Esenbeckia runyonii
- Conservation status: Vulnerable (IUCN 3.1)

Scientific classification
- Kingdom: Plantae
- Clade: Embryophytes
- Clade: Tracheophytes
- Clade: Angiosperms
- Clade: Eudicots
- Clade: Rosids
- Order: Sapindales
- Family: Rutaceae
- Genus: Esenbeckia
- Species: E. runyonii
- Binomial name: Esenbeckia runyonii C.V.Morton

= Esenbeckia runyonii =

- Genus: Esenbeckia (plant)
- Species: runyonii
- Authority: C.V.Morton
- Conservation status: VU

Species of tree

Esenbeckia runyonii is a species of flowering tree in the citrus family, Rutaceae, that is native to northeastern Mexico, with a small, disjunct population in the Lower Rio Grande Valley of Texas in the United States. Common names include Limoncillo and Runyon's Esenbeckia. The specific epithet honors Robert Runyon, a botanist and photographer from Brownsville, Texas, who collected the type specimen from a stand of four trees discovered by Harvey Stiles on the banks of Resaca del Rancho Viejo, Texas, in 1929. Conrad Vernon Morton of the Smithsonian Institution received the plant material and formally described the species in 1930. Some consider it a synonym of E. berlandieri Baill. ex Hemsl..

==Description==
Runyon's Esenbeckia is a small, multi-trunked tree that slowly grows to around 30 ft in height and 2 ft in diameter.
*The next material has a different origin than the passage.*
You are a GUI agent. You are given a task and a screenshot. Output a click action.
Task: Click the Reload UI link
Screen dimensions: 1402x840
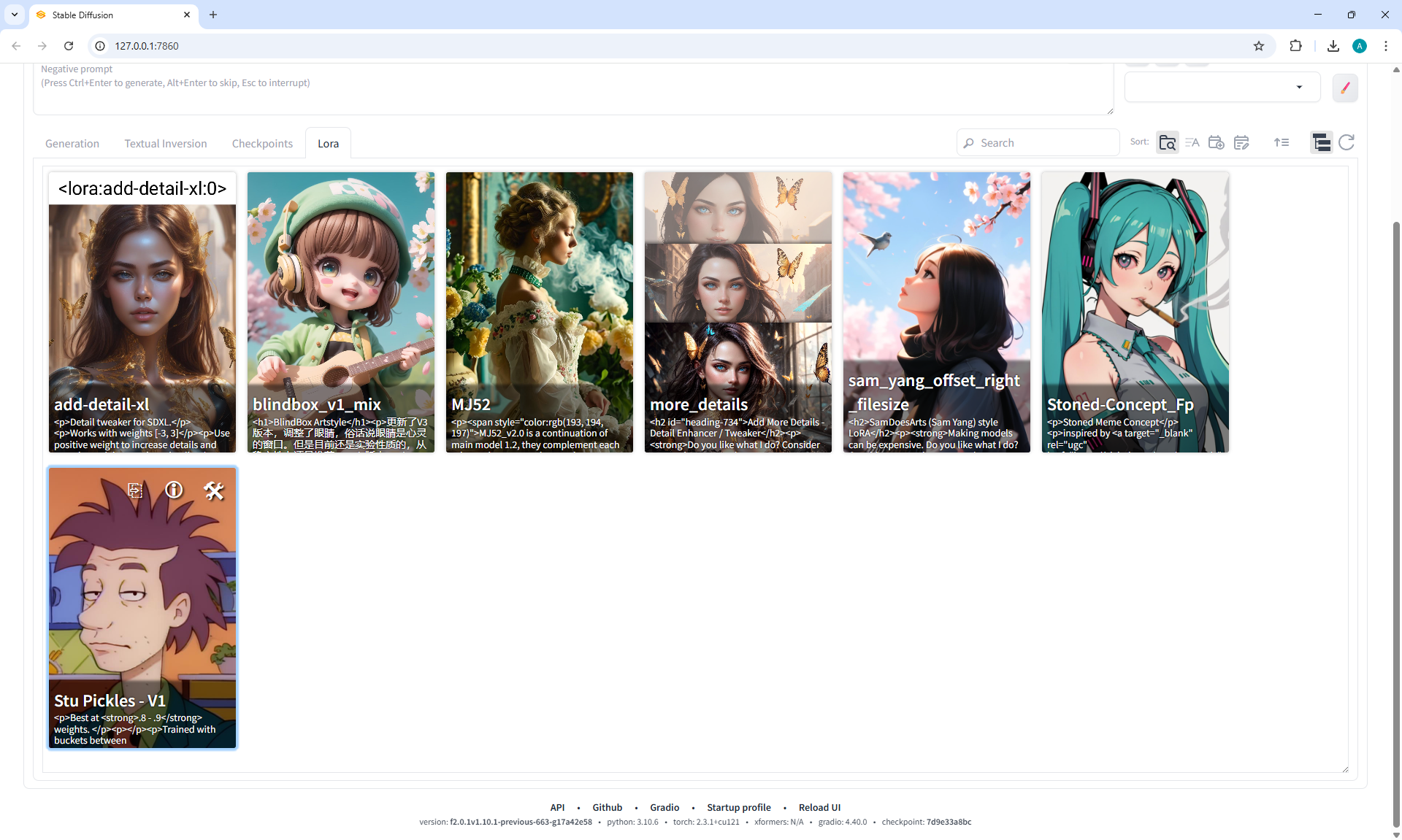tap(819, 807)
The dark green, glossy leaves are trifoliate, with each leaflet 1–3 in long. Bark is whitish except for irregular copper-colored patches that exfoliate to reveal the greenish, lenticel-dotted inner bark, much like American sycamores. The star-shaped white flowers are about 0.25 in in width and have four or five sepals, with an equal number of petals and stamens. The flowers form in broad, terminal panicles and are produced biannually, once in late spring and once in September. The fruit is a thick-skinned, woody capsule roughly 1 in in length that has five carpels. When mature, carpels dehisce (break apart) to eject black, up to 1/3 in long seeds. Green capsules are distinctively orange scented, while leaves smell like lemons.

==Habitat and range==
The vast majority of E. runyonii trees occur in Nuevo León, Tamaulipas, San Luis Potosí and northwestern Hidalgo in northeastern Mexico. It is relatively common on scree slopes in deep, protected canyons at elevations of 2000–3000 ft in the Sierra Madre Oriental, but can also be found in the ecotones between Tamaulipan matorral and forested canyons. A few individuals exist in the Tamaulipan mezquital along resacas in the Lower Rio Grande Valley of Texas in the United States. It is possible that this disjunct population arose from seeds dispersed by flooding of the Rio Grande's drainage basin in the Sierra Madre Oriental.

==Uses==
Post-sized branch cuttings from Limoncillo are planted in the ground during the dry season by farmers in Mexico. Eventually these will take root, forming living fences. Showy foliage and blooms make it an attractive ornamental.